§ **Records from a data source**

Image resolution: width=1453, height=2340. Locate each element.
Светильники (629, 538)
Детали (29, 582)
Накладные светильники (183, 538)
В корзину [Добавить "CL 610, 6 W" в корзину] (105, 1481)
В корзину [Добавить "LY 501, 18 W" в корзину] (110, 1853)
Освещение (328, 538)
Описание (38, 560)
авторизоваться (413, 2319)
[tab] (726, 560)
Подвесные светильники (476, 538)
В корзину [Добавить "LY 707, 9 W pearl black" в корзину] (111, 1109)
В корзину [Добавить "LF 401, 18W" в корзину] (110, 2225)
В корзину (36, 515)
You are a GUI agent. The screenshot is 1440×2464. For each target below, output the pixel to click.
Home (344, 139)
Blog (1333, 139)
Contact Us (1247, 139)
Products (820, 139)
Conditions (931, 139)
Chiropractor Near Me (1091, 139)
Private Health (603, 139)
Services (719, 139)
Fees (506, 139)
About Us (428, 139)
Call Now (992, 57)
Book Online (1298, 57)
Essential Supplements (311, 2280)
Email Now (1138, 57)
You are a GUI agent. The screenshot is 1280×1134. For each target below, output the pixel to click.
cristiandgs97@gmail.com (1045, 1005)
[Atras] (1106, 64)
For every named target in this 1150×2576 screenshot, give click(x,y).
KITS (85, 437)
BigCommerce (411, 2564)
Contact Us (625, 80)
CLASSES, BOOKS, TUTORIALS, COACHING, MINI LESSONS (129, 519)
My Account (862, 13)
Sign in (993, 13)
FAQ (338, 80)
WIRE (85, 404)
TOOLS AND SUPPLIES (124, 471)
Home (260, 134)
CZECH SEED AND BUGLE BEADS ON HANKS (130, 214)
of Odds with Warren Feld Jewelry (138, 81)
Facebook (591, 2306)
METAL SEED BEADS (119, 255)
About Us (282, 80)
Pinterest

§ **WRITTEN REQUEST**
Gather every line from the items above that contains the string "agent", and copy each one in full.

§ **RESULT**
You are a GUI agent. The screenshot is 1440×2464. For each target below, output the pixel to click.
You are a GUI agent. The screenshot is 1280×1134. For each target below, output the pixel to click.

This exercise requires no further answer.